Most people will take convenience over quality and an argument can be made that 
perhaps it is better to have a bad photo than no photo at all.

I think the issue is that people tend to associate digital with quality. Both 
digital and analog can be excellent or garbage, it's just easier to hide the 
garbage when it's digital...

Rémi.

From: hasselblad-bounce@xxxxxxxxxxxxx [mailto:hasselblad-bounce@xxxxxxxxxxxxx] 
On Behalf Of flexbody@xxxxxxxxxxx
Sent: Tuesday, October 14, 2008 5:43 PM
To: hasselblad@xxxxxxxxxxxxx
Subject: [HUG ] Re: tripods

There is not only a big difference in technology between analogue and digital 
audio equipment for both professional and home use.
In analogue days the best was not good enough and every precaution was taken to 
ensure optimum quality.
Pros and amateurs did their utmost to achieve good reults whether recording 
music or playing those recordings at home.

Now people accept and even will fully downgrade digital recordings just for the 
sake of more content on the same carrier.
MP3 rubbish would have been impossible to sell in the analogue era.

For some reason sound and vision react differently on analogue/digital 
transfers and recording media.
The eye seems to be more forgiving than our ears.

In audio digital is still being compared with high end analogue like any cola 
drink is always compared with Coca Cola.

















  "Franc Flipsen" <fujifan@xxxxxxxxx> schrieb:

It;s the same for the CD vs Records ,  There is a roundness to music from a 
record that you just don't get with a CD just like there is a tonal quality you 
just don't get in a digital print.  Some call it distortion, I like to call it 
old school richness.  There is something about a reproduction antique, too 
perfect maybe??

Franc



----- Original Message -----
From: Sue Pearce<mailto:bs.pearce@xxxxxxx>
To: hasselblad@xxxxxxxxxxxxx<mailto:hasselblad@xxxxxxxxxxxxx>
Sent: Tuesday, October 14, 2008 1:20 PM
Subject: [HUG ] Re: tripods

Bob,

I have several images from my Xpan that were both optically printed and scanned 
and printed with Durst equipment. There is something about the optical prints 
that just isn't there in the scan and print examples.
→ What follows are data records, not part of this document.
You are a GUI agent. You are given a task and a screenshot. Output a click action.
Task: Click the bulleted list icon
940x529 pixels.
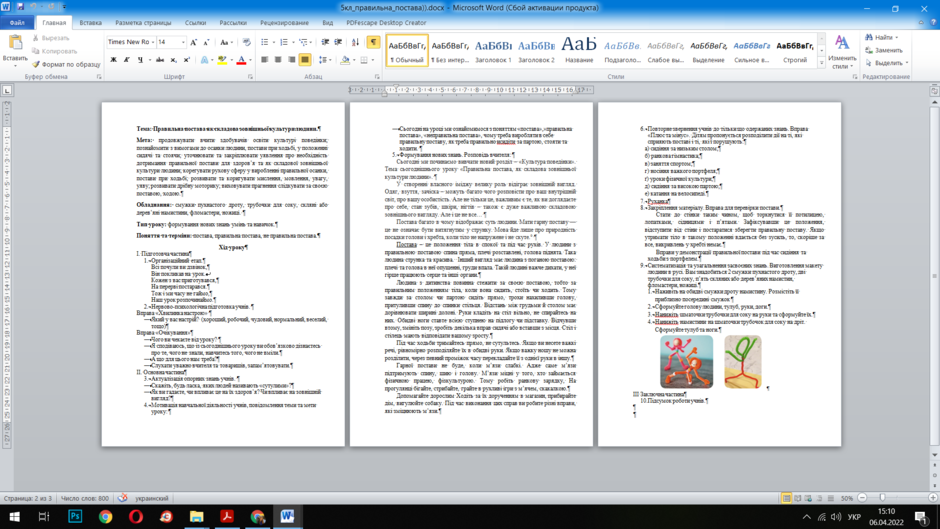click(265, 42)
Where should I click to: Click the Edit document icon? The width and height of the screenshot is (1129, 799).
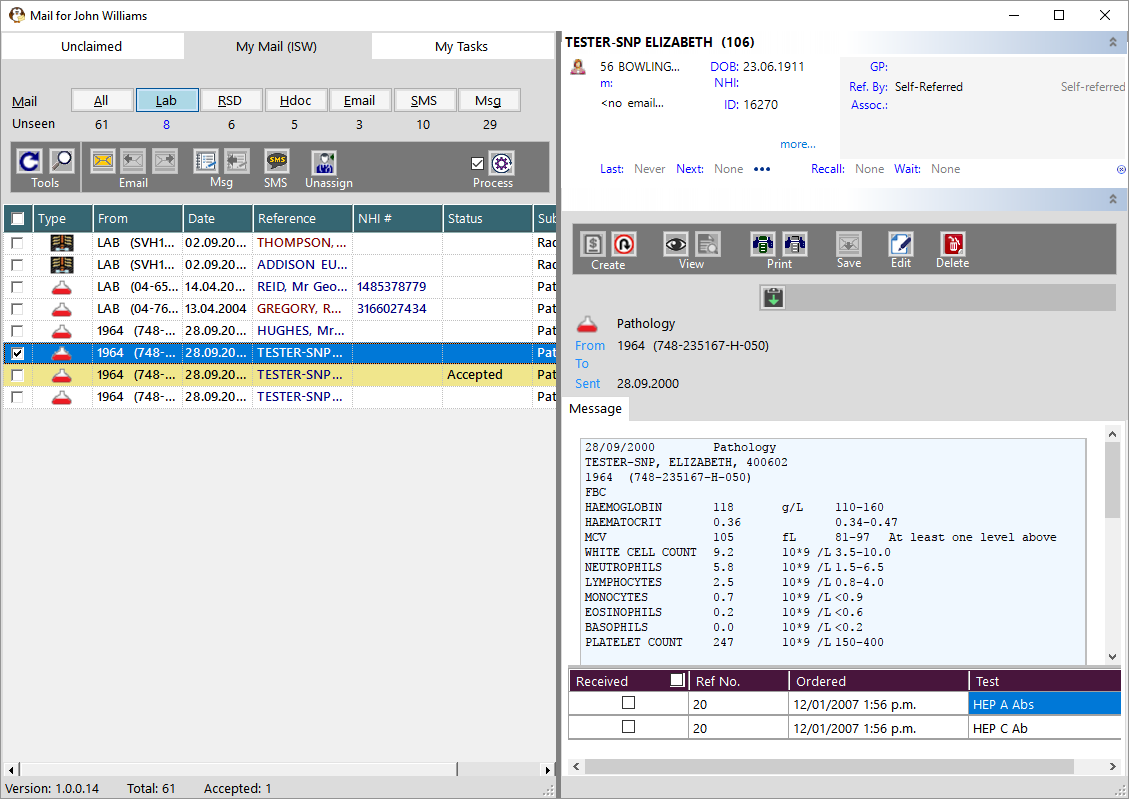point(901,244)
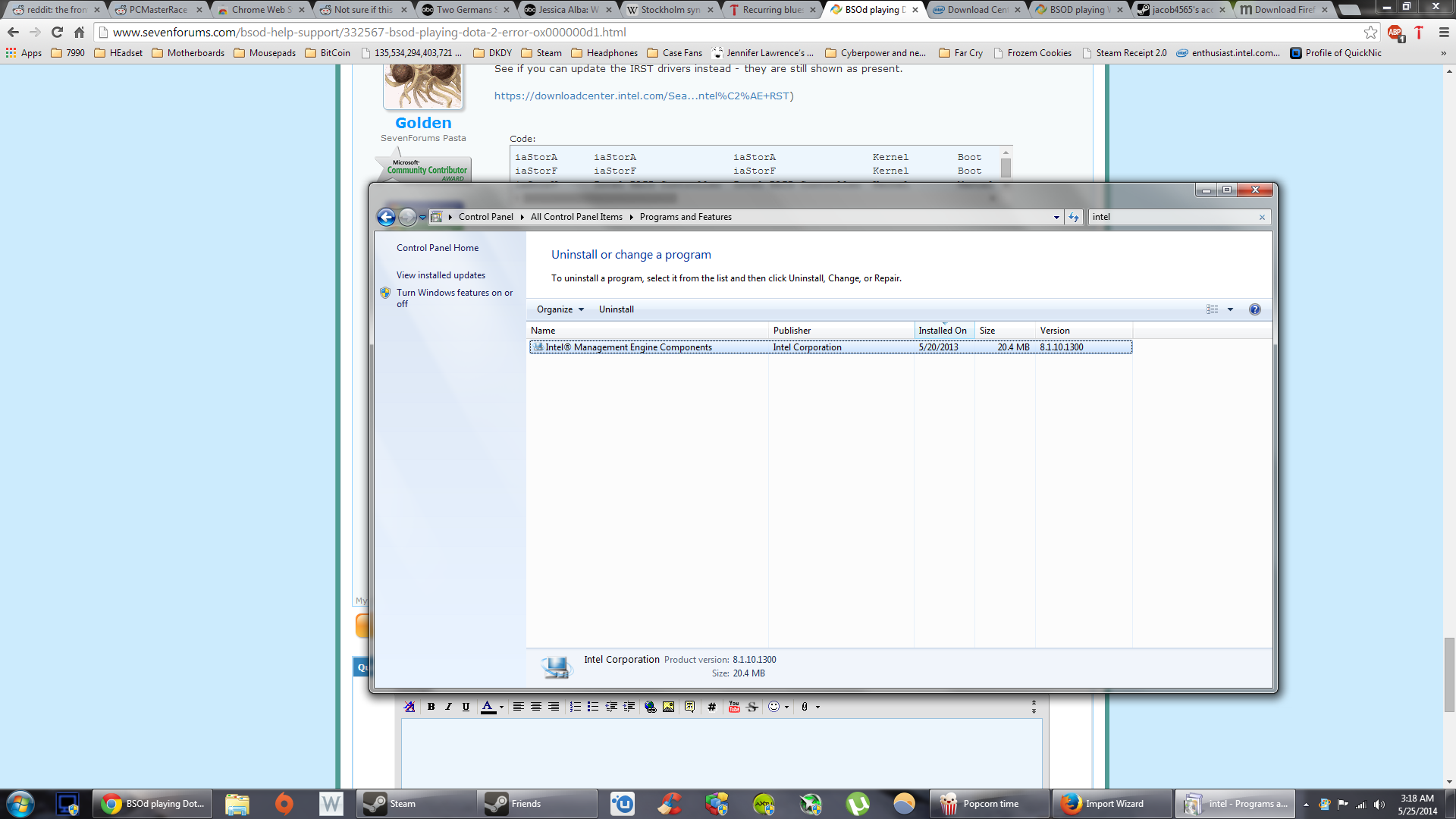Screen dimensions: 1456x819
Task: Open the Programs and Features help icon
Action: (1254, 309)
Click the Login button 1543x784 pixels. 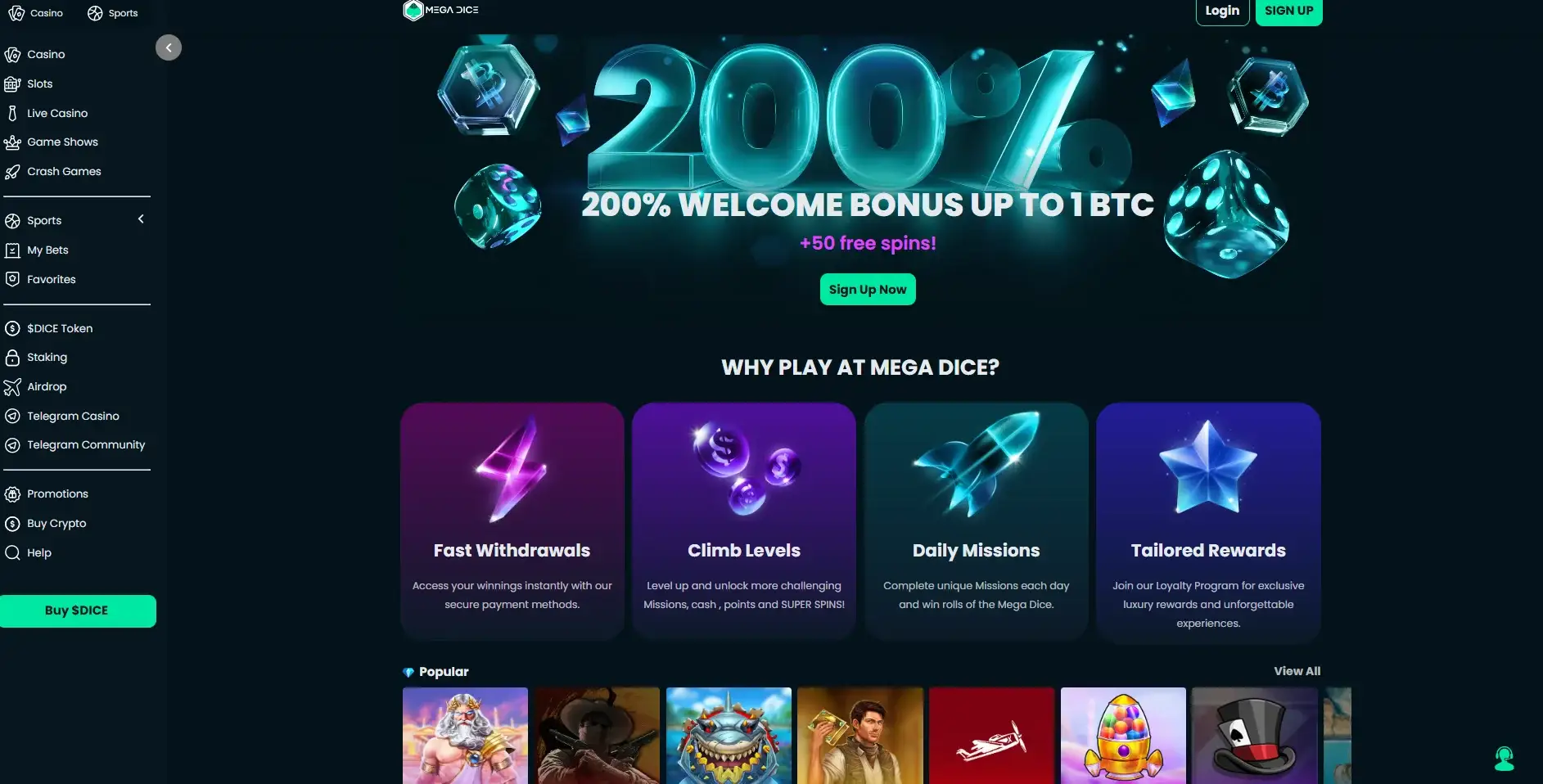tap(1222, 11)
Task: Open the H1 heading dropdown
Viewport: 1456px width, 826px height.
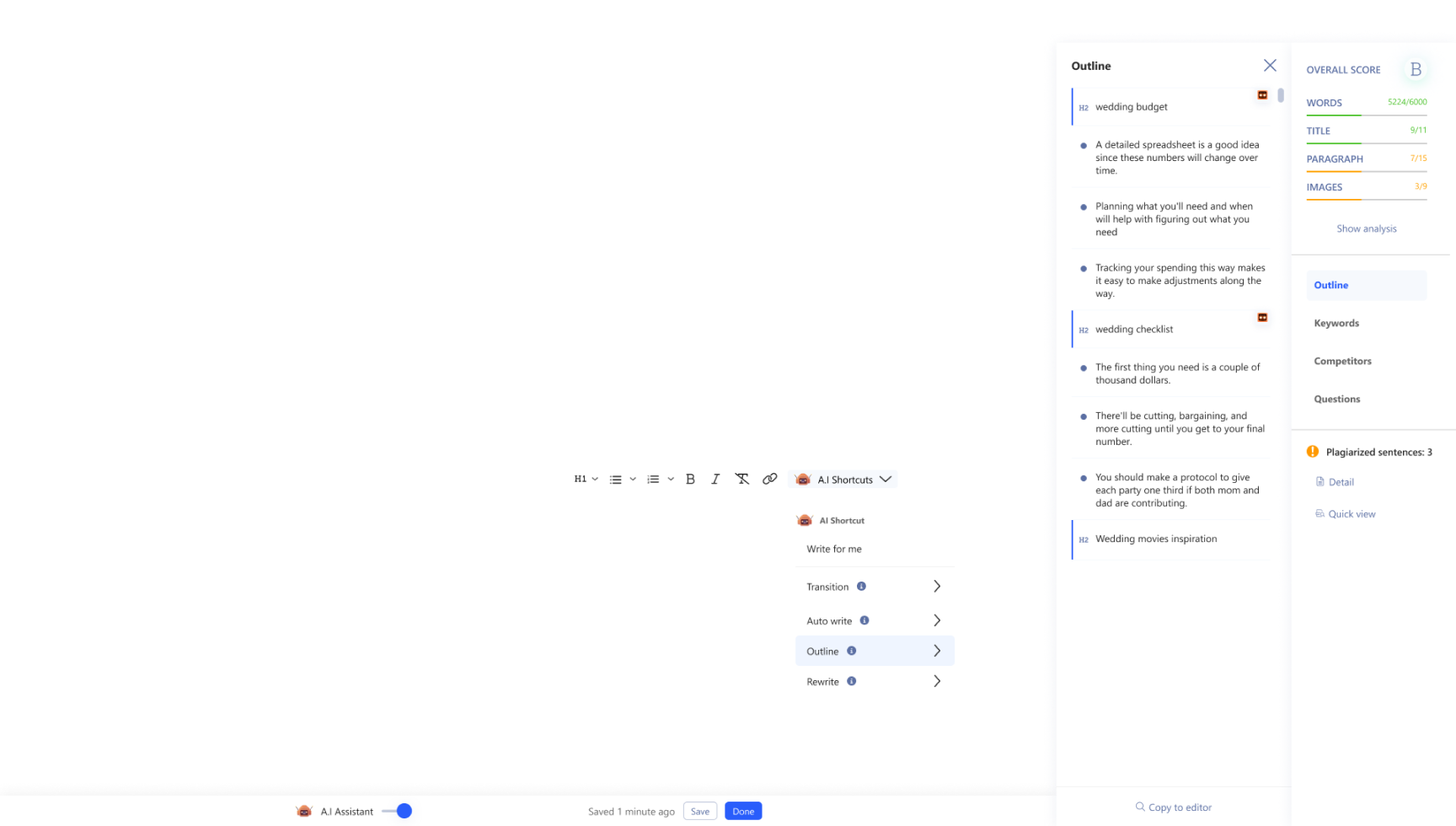Action: (586, 479)
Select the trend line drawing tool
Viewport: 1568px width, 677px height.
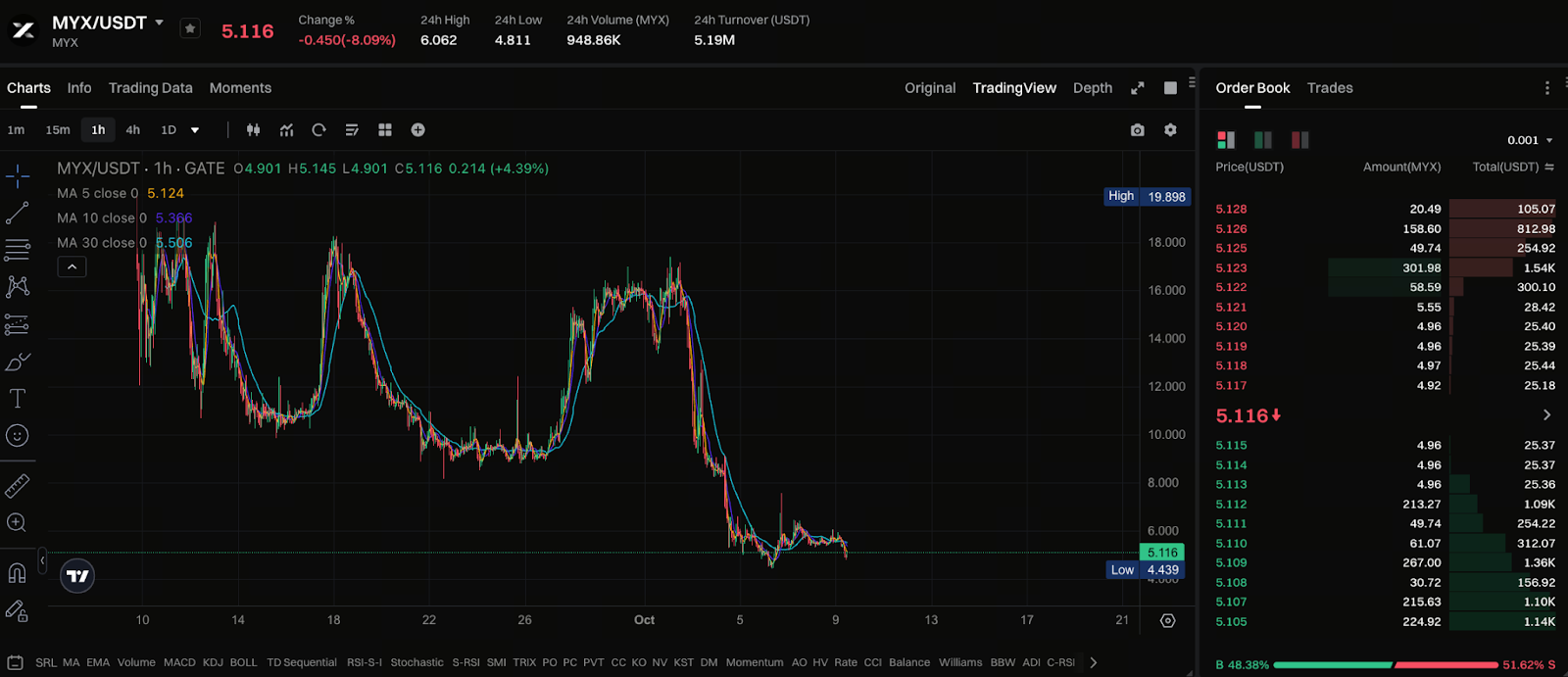coord(18,213)
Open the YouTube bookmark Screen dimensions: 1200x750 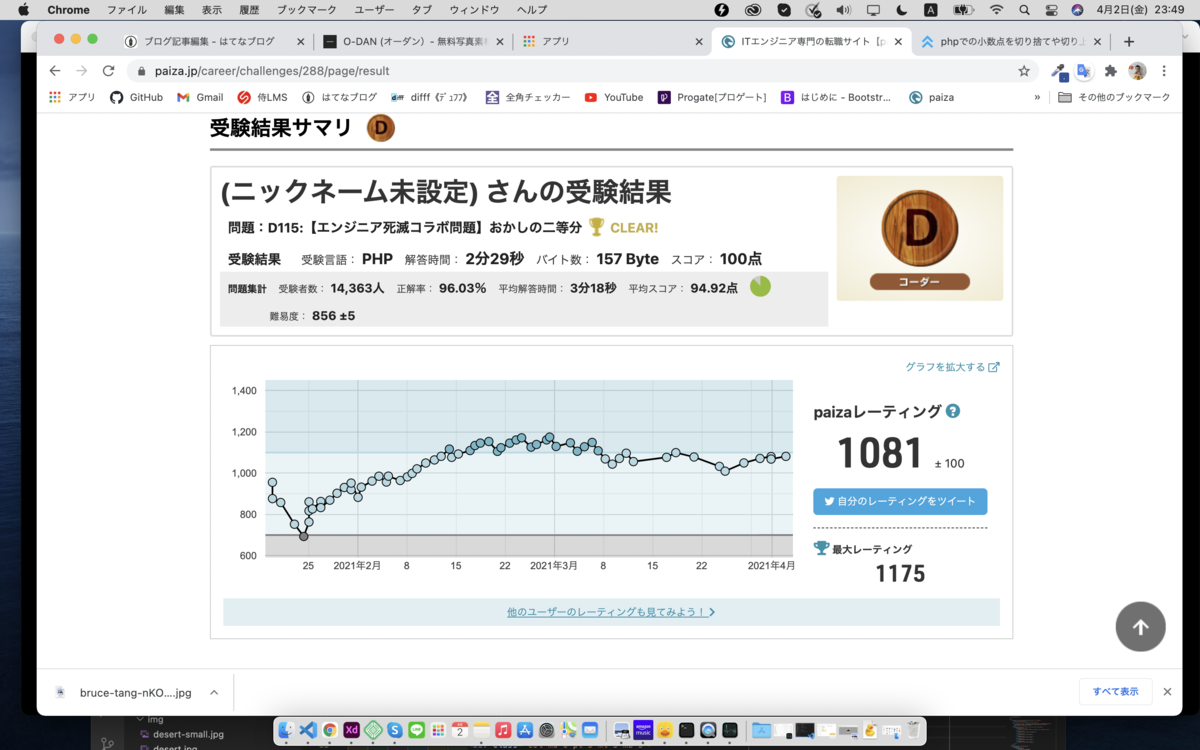(x=613, y=97)
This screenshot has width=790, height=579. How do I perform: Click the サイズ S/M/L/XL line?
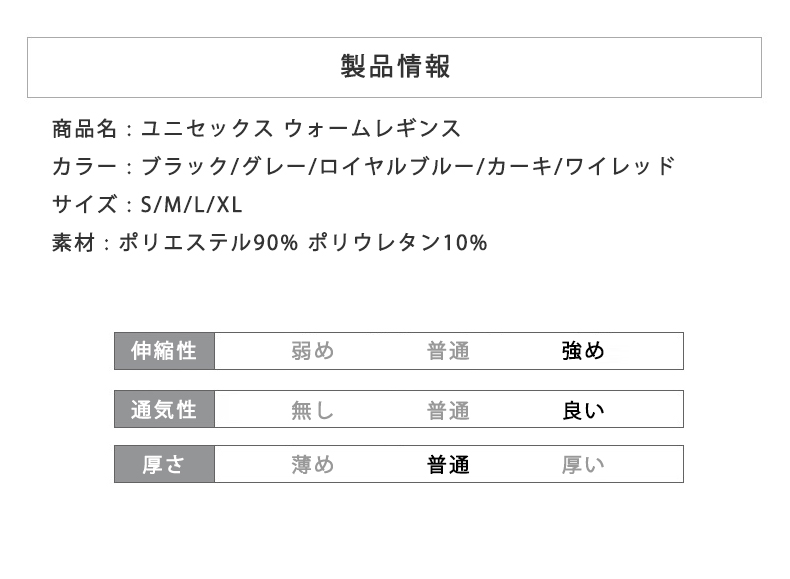pos(147,205)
Also, I must interject my feelings on the tripod business. No matter what the 
format, a camera on a tripod will always produce the greatest sharpness. 
Weather or not that is important is up to you. Th ere were generations of 
wedding and commercial prhotographers that hand held 'blads with good results. 
In my ownb business, I am sometimes called on to shoot from the tops of units 
in refineries, or from safety cage ladders. I've drug my tiltall up those 
things, and it's no fun. Same for shooting in a cramped weld shop. Things shot 
there are reproduced small, but I have taken negs up to 20x24 and there is 
nothing to be ashamed of. Or, nothing of which to be ashamed.